Segment Start: Record extracts
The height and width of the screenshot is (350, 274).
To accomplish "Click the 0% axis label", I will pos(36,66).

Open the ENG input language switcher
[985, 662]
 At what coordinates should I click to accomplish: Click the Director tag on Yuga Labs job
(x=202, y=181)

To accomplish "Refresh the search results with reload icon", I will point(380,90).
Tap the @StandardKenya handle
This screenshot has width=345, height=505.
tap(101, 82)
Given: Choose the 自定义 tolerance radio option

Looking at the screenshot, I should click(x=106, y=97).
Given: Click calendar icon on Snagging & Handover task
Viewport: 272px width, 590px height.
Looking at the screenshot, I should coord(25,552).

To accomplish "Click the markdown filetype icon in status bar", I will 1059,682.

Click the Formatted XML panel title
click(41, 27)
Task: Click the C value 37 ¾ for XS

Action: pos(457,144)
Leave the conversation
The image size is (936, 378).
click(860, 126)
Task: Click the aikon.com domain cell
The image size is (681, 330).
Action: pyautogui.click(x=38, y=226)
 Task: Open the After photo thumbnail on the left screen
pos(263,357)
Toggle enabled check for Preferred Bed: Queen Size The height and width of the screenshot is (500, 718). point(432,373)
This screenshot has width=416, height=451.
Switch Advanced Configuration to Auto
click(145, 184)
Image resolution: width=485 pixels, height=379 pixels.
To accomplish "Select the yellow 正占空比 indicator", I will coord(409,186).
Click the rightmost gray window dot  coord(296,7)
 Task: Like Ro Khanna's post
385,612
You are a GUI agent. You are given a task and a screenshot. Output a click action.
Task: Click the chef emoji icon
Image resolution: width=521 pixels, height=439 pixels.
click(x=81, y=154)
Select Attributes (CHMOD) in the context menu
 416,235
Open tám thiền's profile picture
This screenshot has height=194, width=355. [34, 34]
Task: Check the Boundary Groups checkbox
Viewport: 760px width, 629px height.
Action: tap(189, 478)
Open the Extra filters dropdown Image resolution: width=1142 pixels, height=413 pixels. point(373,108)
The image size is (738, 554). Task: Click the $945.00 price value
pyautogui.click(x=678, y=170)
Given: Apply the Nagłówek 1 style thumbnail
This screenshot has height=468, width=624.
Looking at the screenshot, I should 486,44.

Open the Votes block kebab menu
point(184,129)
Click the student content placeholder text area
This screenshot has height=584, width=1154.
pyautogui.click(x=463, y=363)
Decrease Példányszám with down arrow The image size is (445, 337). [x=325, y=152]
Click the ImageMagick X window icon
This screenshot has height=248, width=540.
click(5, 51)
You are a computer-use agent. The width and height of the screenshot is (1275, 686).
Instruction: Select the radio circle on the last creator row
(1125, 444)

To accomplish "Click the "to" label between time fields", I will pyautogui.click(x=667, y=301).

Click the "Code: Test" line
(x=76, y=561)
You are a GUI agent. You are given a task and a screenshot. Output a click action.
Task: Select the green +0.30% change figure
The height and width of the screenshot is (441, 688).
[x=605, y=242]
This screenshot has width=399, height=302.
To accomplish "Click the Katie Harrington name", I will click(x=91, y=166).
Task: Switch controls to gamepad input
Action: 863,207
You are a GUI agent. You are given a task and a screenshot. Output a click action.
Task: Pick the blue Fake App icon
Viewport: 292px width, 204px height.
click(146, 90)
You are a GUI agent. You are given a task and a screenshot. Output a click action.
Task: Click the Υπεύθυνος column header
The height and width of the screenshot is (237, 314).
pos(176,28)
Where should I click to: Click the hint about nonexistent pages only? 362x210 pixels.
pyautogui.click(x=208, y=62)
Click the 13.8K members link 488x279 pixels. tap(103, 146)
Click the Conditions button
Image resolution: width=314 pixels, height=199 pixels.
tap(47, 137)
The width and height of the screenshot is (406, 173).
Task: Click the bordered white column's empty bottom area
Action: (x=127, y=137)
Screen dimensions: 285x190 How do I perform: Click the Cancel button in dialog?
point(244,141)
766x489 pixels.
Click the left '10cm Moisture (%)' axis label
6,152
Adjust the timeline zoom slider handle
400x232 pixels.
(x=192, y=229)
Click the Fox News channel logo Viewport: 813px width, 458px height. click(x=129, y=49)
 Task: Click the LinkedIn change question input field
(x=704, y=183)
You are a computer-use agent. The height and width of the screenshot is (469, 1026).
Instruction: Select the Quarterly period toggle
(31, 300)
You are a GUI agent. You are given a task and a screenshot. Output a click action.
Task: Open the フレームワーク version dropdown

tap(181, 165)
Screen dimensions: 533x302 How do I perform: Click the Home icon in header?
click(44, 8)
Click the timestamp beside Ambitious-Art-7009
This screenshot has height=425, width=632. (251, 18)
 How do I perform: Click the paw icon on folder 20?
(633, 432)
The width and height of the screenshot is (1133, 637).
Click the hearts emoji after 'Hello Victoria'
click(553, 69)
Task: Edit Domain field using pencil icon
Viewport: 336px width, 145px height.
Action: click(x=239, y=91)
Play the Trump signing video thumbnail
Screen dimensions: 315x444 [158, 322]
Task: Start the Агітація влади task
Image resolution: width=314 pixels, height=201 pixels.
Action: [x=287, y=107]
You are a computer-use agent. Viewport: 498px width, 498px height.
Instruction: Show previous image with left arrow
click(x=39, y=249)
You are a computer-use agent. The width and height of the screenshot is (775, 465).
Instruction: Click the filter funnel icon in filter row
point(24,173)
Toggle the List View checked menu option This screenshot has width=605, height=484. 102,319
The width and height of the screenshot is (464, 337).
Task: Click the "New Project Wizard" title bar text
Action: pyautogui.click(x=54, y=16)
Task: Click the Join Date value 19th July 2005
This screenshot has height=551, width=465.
Segment End: Record extracts
→ **Exercise instructions**:
Scan the records above. Return every line with "computer" in it.

→ **Task output**:
You are a computer-use agent. The width and height of the screenshot is (1275, 686).
You are a computer-use agent. The height and width of the screenshot is (469, 1026).
You are a computer-use agent. Viewport: 498px width, 498px height.
You are a computer-use agent. The width and height of the screenshot is (775, 465).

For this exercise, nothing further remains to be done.